Little-by-little we are getting closer to identifying the mystery hunter mentioned in previous posts. Already we have been able to identify his shikari (guide) as Rahima Lone, well-known for guiding the Roosevelt brothers and other prominent personalities in the early years of the 20th century. I have been reading the accounts of hunters and travellers who crossed the Pamirs during this period. Many have already been ruled out, due to their routes or intentions. However, today I made another little discovery that may help find our elusive trophy-hunter.
In 1941 a 19-year-old Norwegian apprentice called Wilfred Skrede decided he would make his way from Oslo to the training camp for the Norwegian Air Force at Little Norway in Toronto, Canada. His route was unusual, in that he went across Russia and Siberia before heading south through Xinjiang, across the Taklamakan Desert, then across the Karakorums and Himalayas to Kashmir, and thence from Mumbai via a ship to Singapore and then New York.

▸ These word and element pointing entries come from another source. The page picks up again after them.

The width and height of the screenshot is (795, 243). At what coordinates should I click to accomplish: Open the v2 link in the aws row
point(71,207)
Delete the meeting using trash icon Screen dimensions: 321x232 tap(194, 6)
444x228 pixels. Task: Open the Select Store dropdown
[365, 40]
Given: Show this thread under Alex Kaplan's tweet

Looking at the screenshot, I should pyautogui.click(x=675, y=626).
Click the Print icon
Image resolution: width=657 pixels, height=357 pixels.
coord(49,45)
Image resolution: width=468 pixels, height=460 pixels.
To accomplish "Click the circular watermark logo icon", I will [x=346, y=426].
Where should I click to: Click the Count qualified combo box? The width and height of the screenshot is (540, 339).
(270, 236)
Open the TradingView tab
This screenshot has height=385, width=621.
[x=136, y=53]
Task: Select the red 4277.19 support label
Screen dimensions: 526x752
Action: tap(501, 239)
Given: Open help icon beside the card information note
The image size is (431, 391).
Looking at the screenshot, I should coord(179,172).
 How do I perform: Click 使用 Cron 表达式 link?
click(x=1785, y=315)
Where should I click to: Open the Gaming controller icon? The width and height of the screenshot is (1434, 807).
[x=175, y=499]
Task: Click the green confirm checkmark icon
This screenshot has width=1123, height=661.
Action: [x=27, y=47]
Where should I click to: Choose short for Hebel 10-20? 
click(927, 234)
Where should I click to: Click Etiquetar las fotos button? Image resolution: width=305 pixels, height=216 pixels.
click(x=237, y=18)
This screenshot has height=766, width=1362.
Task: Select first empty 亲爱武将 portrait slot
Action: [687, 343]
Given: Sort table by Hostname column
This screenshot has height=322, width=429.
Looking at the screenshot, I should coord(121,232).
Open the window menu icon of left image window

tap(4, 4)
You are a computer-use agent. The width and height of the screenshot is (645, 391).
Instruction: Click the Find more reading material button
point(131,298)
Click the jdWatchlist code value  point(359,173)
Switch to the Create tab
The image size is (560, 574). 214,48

Some years after the war, in 1954, he published an account of his journey in English, called Across the Roof of the World (Staples Press, London, 1954). Looking through the book today I was struck by one photograph in particular entitled ‘Kazaks on the way to Kuldsha‘. Here is its:
As soon as I checked with my collection of 87 slides from the hunter’s journey I realised it was identical to one of them, as you can see below:
The Skrede photo is credited to the Royal Geographical Society in London. The hunter’s slide has a different caption, ‘A yurt on the Pamirs‘, but is otherwise identical. My guess is that this caption is more accurate that that of the Skrede photo. The ‘Kuldsha’ (actually Kuldja and now known as Yining) he mentions is a long way to the north in the Ili Valley and it would have been out of sequence amongst other slides of Hunza and Kashgar. Skrede used none of his own photographs in his book, but used several from the RGS and others by Sir CP Skrine and Col R Meinertzhagen. Presumably the RGS gave him permission to use a slide already in their collection. So the next job is to find out if the RGS can identify the slide and then, presumably, the identity of the photographer. Watch this space…
2 thoughts on “Mystery hunter – nearly there…”
I’m fascinated by your search for the mystery hunter; it’s a brilliant story within itself. Along the way, you have met extraordinary characters. First, the guides, the Roosevelts and now Wilfred Skrede, whose journey is filled with adventure and set back. Onward and upward, the mystery hunter is waiting to be found…
This is just fascinating! The Great Detective strikes again.